Il en va de même des territoires.
La transformation économique ne se déploie pas partout au même rythme. Les grands pôles industriels et urbains disposent d’infrastructures, d’investissements et d’opportunités que ne connaissent pas nécessairement certaines villes moyennes ou certains espaces ruraux.
Une politique peut donc réussir dans les statistiques nationales et laisser subsister un sentiment de distance dans certains territoires.
Les élections sont nationales. L’expérience de l’État reste profondément locale.
La jeunesse concentre toutes ces interrogations.
La nouvelle enquête du Haut-Commissariat au Plan montre que les 15-24 ans sont la tranche d’âge qui participe le moins au marché du travail. La campagne révèle parallèlement la difficulté des partis à convaincre une partie des jeunes électeurs.
On pourrait y voir seulement un problème d’emploi ou de communication politique. Ce serait manquer l’essentiel.
Ce qui est en jeu est la possibilité de se projeter.
Un pays peut être confiant dans son avenir collectif tout en laissant une partie de sa jeunesse incertaine de son avenir individuel.

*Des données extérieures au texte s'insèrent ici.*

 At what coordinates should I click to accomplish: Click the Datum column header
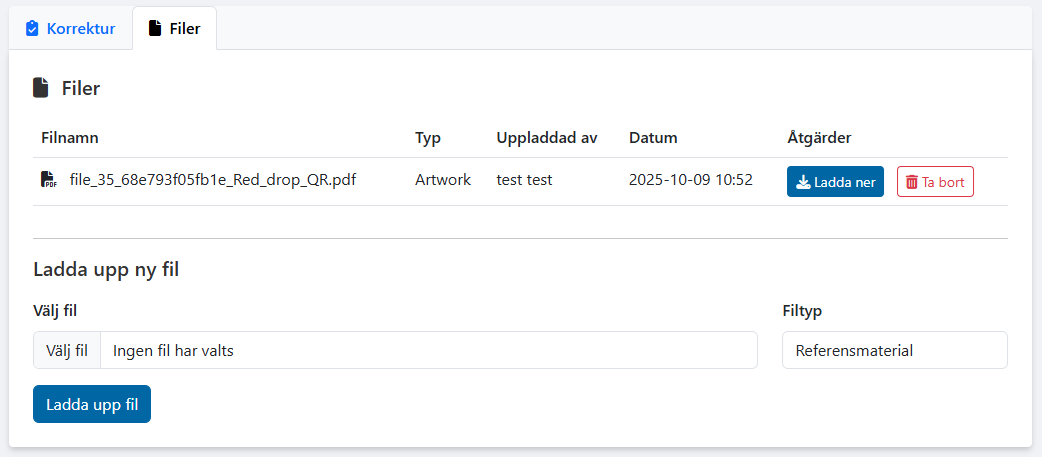point(653,137)
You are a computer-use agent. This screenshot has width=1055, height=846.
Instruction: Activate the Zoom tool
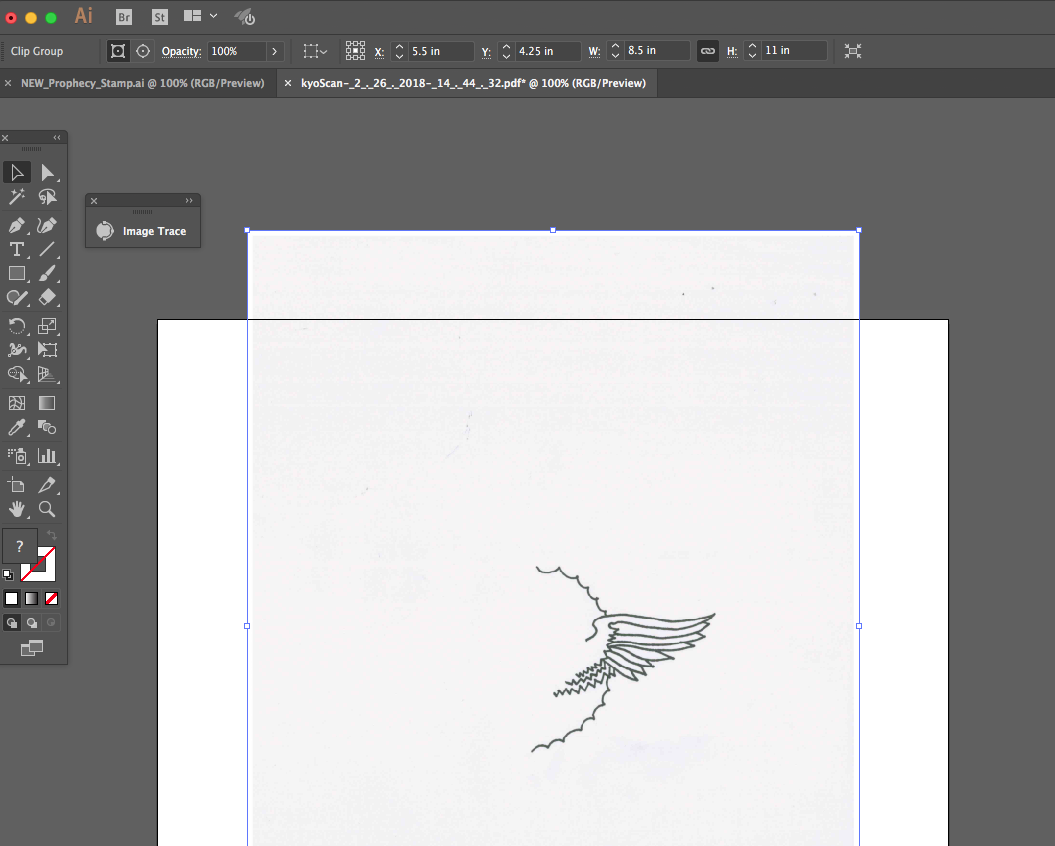47,509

Lorsque ces deux perceptions s’éloignent, la croissance ne suffit plus à produire de la confiance.
Le véritable défi consiste alors à rendre crédible une idée simple : que la transformation du pays puisse aussi transformer une trajectoire personnelle.

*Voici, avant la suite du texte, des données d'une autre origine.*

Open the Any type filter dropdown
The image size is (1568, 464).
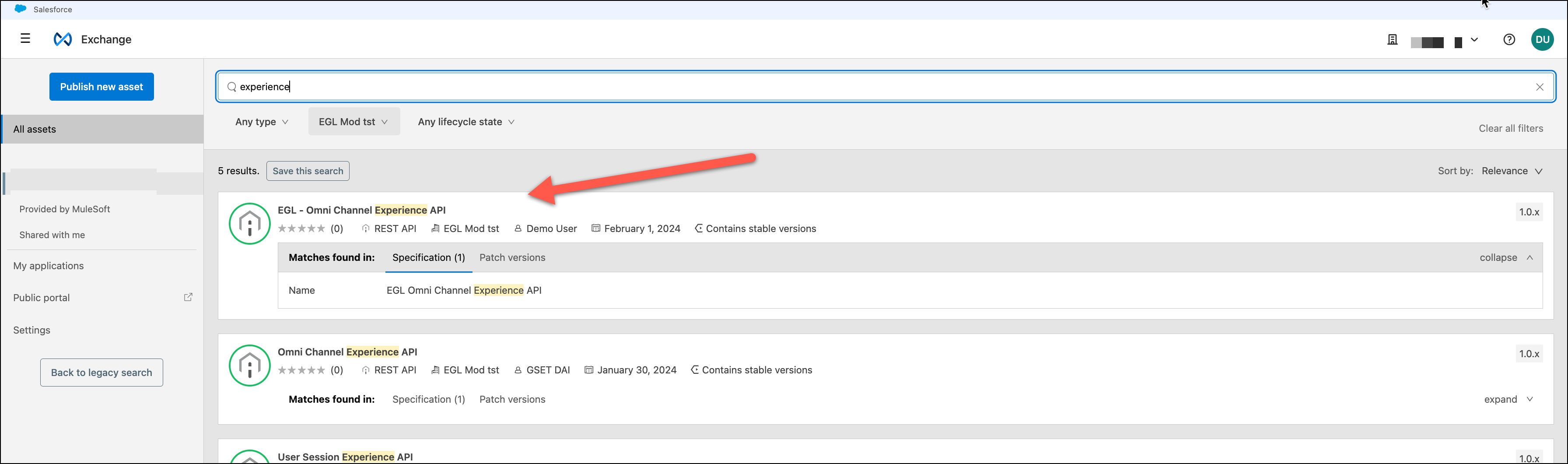coord(262,122)
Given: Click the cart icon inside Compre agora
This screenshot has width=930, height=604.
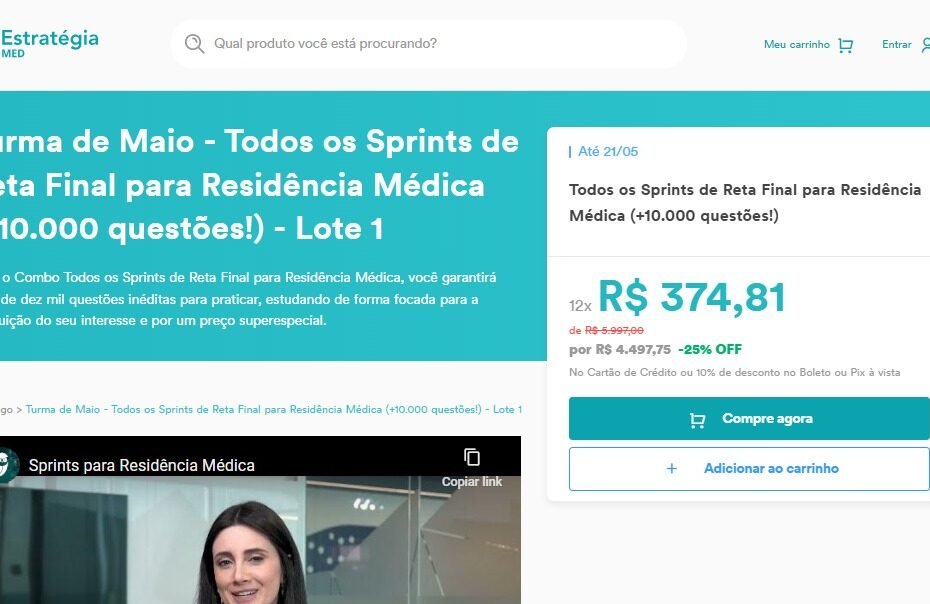Looking at the screenshot, I should pyautogui.click(x=698, y=420).
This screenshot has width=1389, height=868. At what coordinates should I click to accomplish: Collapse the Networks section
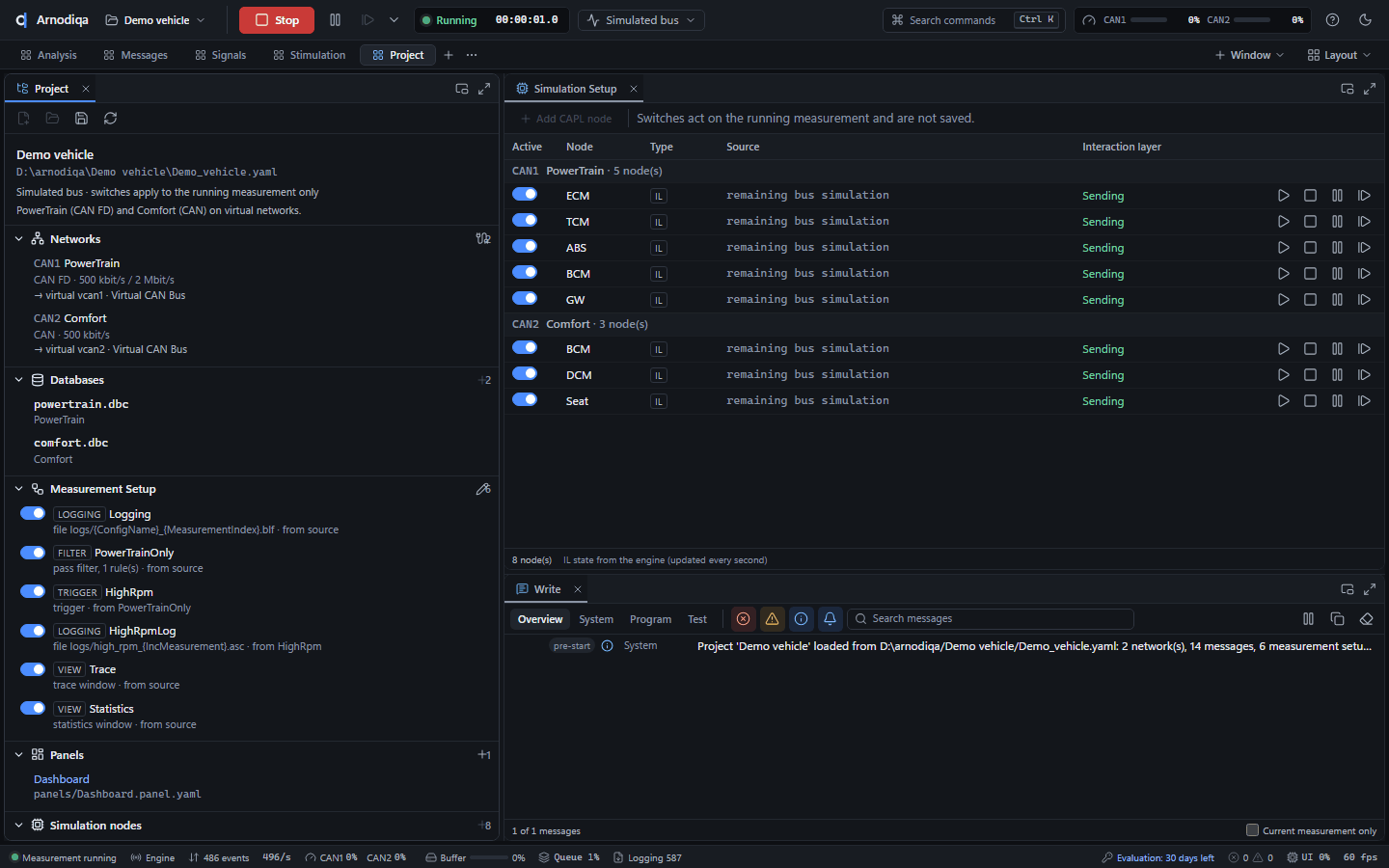coord(19,239)
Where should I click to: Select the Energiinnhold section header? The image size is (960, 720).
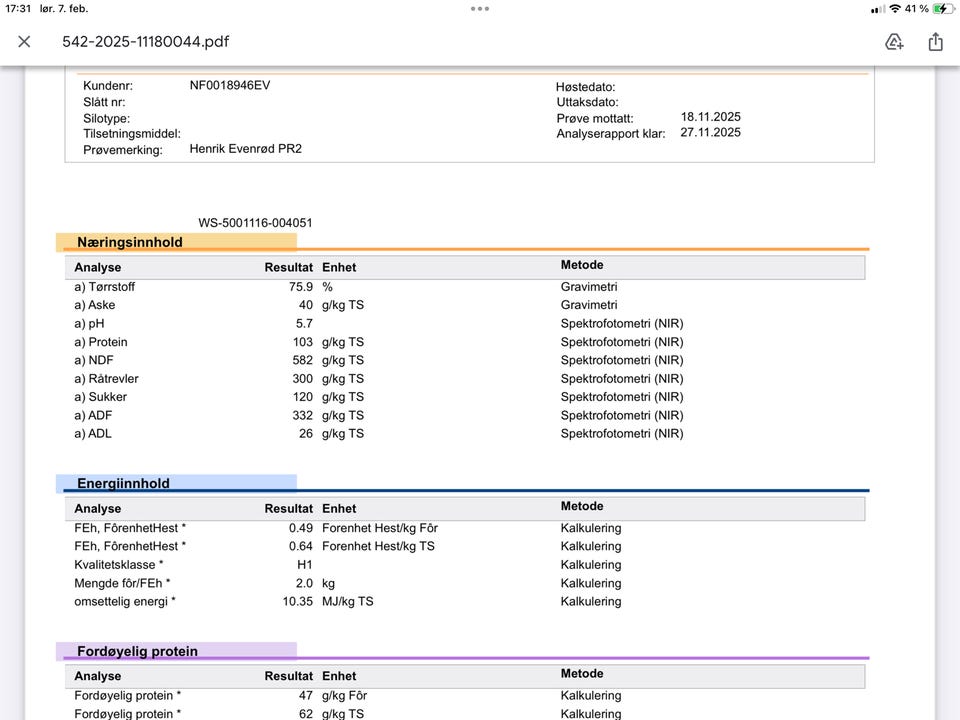click(x=123, y=483)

Qu’étudier permette de progresser. Qu’entreprendre permette de grandir. Que travailler permette de mieux vivre. Et que l’endroit où l’on naît ne fixe pas trop tôt l’étendue des possibilités auxquelles on aura accès.
Cette ambition sera d’autant plus exigeante que l’intelligence artificielle commence à modifier le travail lui-même. Elle peut accroître la productivité, faire évoluer certaines compétences et créer de nouvelles activités. Elle peut aussi accentuer les écarts si l’accès aux compétences et aux technologies demeure inégal. Préparer les jeunes aux emplois existants ne suffira donc plus ; il faudra leur donner les moyens de s’adapter à ceux qui émergeront.
C’est là que 2030 prend son véritable sens.
Le monde regardera alors les infrastructures marocaines, ses villes, ses trains, ses capacités industrielles et sa faculté à organiser un événement planétaire.
Les Marocains regarderont également si leurs enfants trouvent une place dans cette transformation.
Si les services publics suivent le rythme des infrastructures
Si les territoires avancent suffisamment ensemble
Si la prospérité produit de la mobilité sociale et pas seulement davantage de richesse
Les élections du 23 septembre détermineront une majorité. Mais la législature qui s’ouvre accompagnera surtout une étape décisive de la transformation du pays.
Le Maroc a largement engagé celle de son économie. Son prochain défi sera de transformer davantage la puissance acquise en possibilités offertes.
La croissance nous dit jusqu’où avance un pays. Elle ne nous dit pas encore combien de ses citoyens avancent avec lui.